Scontro fatale a Castiglioncello, l'automobilista: "Ho sempre detto la verità"

Fu coinvolta nella morte di un 14enne. "In quell'incidente non ero contromano"

Tribunale (foto d'archivio)

Tribunale (foto d'archivio)

Capraia e Limite, 22 febbraio 2017 - «Il giudice ha stabilito che quanto raccontato, con sincerità, sia da me che da mio marito fin dai minuti successivi a quel terribile incidente è la verità. Dopo anni, finalmente, è stato riconosciuto». C’è soddisfazione, non certo gioia, nelle parole di Marinella Marcacci. Lei, residente a Capraia e Limite, è la donna che si trovava alla guida della Citroen Berlingo contro la quale, il 4 agosto 2013, in via Macchiaioli a Castiglioncello, nel comune di Rosignano Marittimo, si schiantò Cesare Meini, 14 anni, giovanissimo di Ponsacco.

Il ragazzo viaggiava in sella al suo motorino quando si verificò l’impatto, per lui tragicamente fatale. «Eravamo arrivati da poche ore al mare – ricorda la Marcacci, rinviata a giudizio con l’accusa di omicidio colposo e assistita dall’avvocato Antonio D’Orzi –. Era domenica pomeriggio, il primo giorno di ferie, stavamo andando a fare la spesa. Tutto bene, finché in via Macchiaioli, dove si incrocia con via Sernesi, ho sentito un botto. Non so descriverlo. Un rumore di lamiera».

Il resto è storia fissata su carte processuali, sviscerata nel corso di udienze che hanno avuto un esito inatteso.
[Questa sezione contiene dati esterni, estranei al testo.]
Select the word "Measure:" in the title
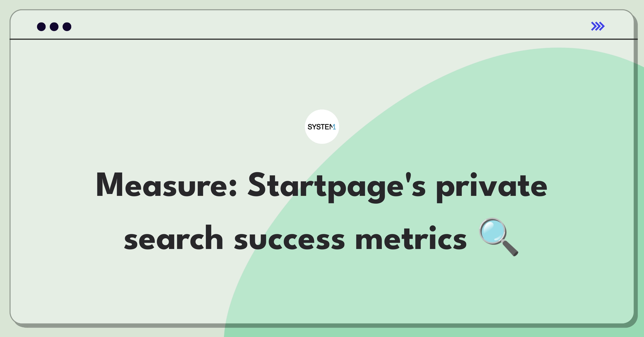Viewport: 644px width, 337px height. click(166, 185)
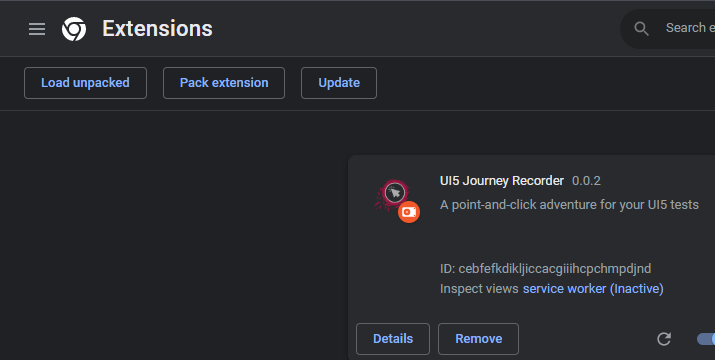Open the hamburger main menu
715x360 pixels.
(x=37, y=29)
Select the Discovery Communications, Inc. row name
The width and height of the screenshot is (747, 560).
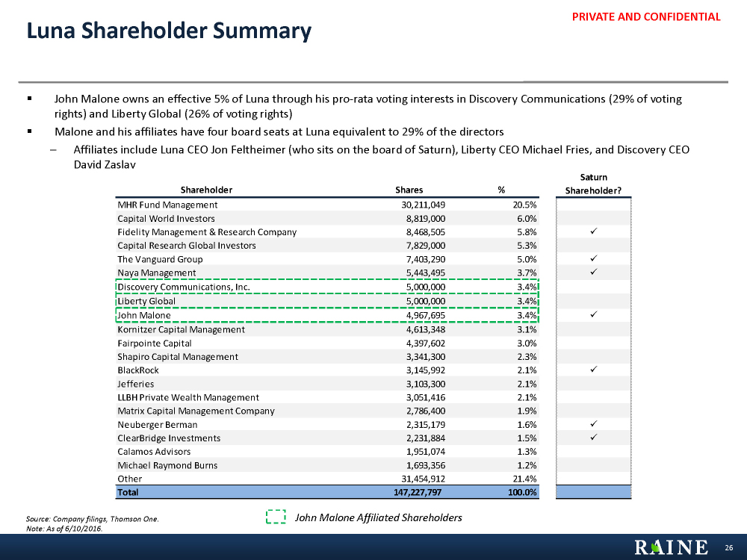pyautogui.click(x=184, y=287)
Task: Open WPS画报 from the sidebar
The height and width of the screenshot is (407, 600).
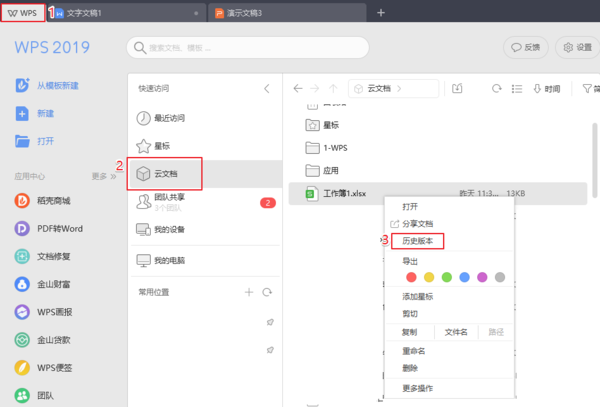Action: coord(53,311)
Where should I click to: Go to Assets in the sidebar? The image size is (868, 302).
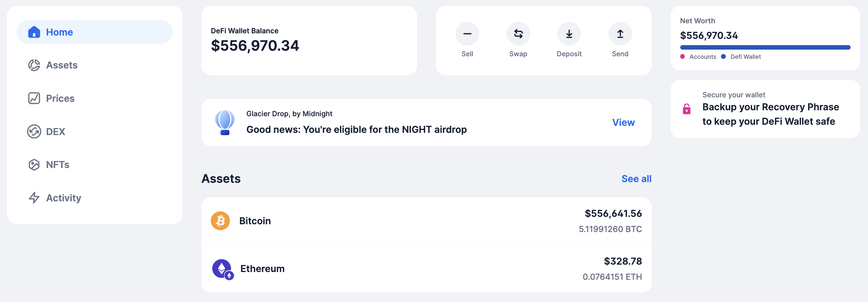(61, 65)
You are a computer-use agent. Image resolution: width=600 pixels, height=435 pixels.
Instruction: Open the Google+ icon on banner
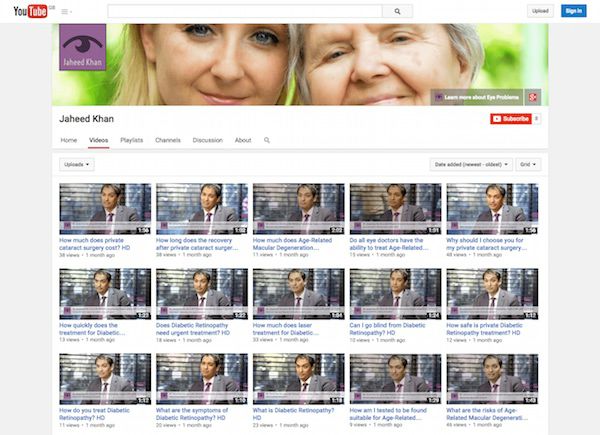point(534,97)
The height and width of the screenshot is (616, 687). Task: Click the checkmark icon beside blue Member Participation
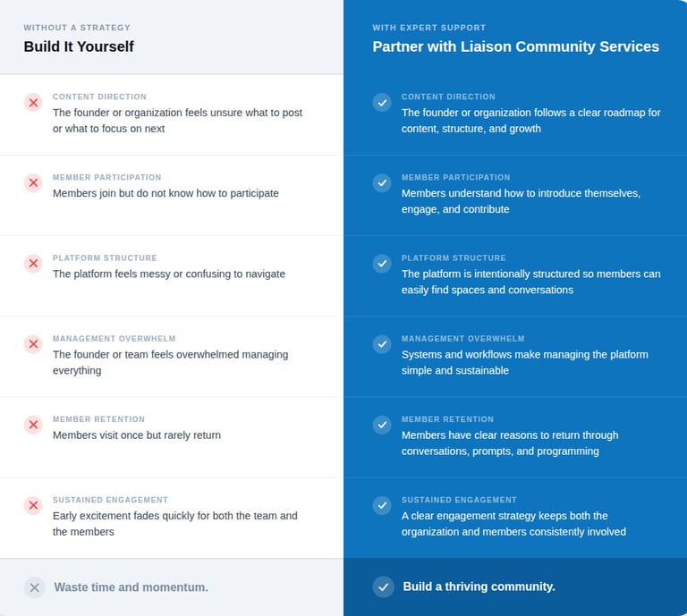click(x=382, y=183)
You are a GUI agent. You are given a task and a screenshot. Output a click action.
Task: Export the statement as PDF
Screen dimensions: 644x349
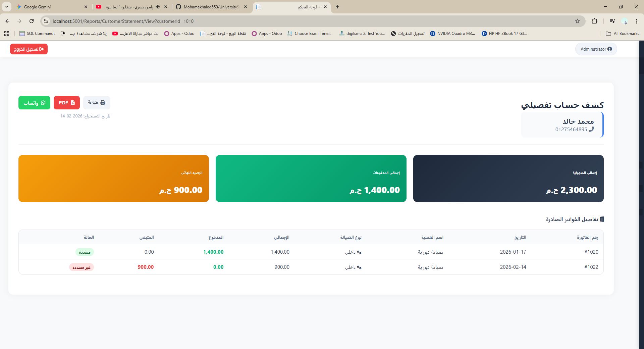pyautogui.click(x=67, y=103)
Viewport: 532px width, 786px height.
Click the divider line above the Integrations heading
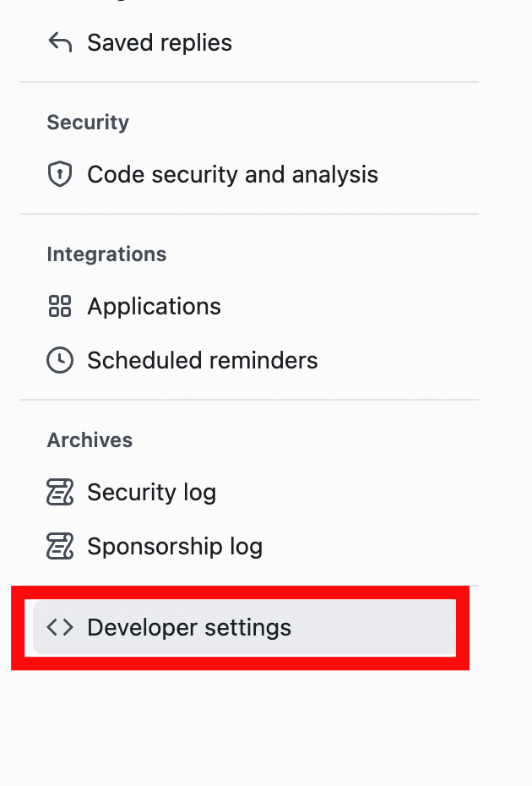click(249, 214)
Il giudice del tribunale di Livorno, Carlo Cardi, dopo la camera di consiglio, non ha emesso una sentenza, bensì un’ordinanza con la quale ha stabilito che «i dati tecnici acquisiti escludono di per sé soli la fondatezza dell’ipotesi ricostruttiva patrocinata dai difensori di parte civile», ossia di uno scontro frontale tra i due mezzi, rinviando gli atti al pm. Nessuna condanna, nessuna assoluzione.

Al processo si era arrivati (dopo una prima richiesta di archiviazione accolta dal gip a settembre 2013 sulla base dei rilievi della municipale) a seguito di una perizia di parte civile che dava una ricostruzione della dinamica dell’incidente opposta a quella sostenuta (la donna avrebbe viaggiato contromano) e di una imputazione coatta. Dopo tre anni è stato accertato che municipale e Marcacci avevano ragione.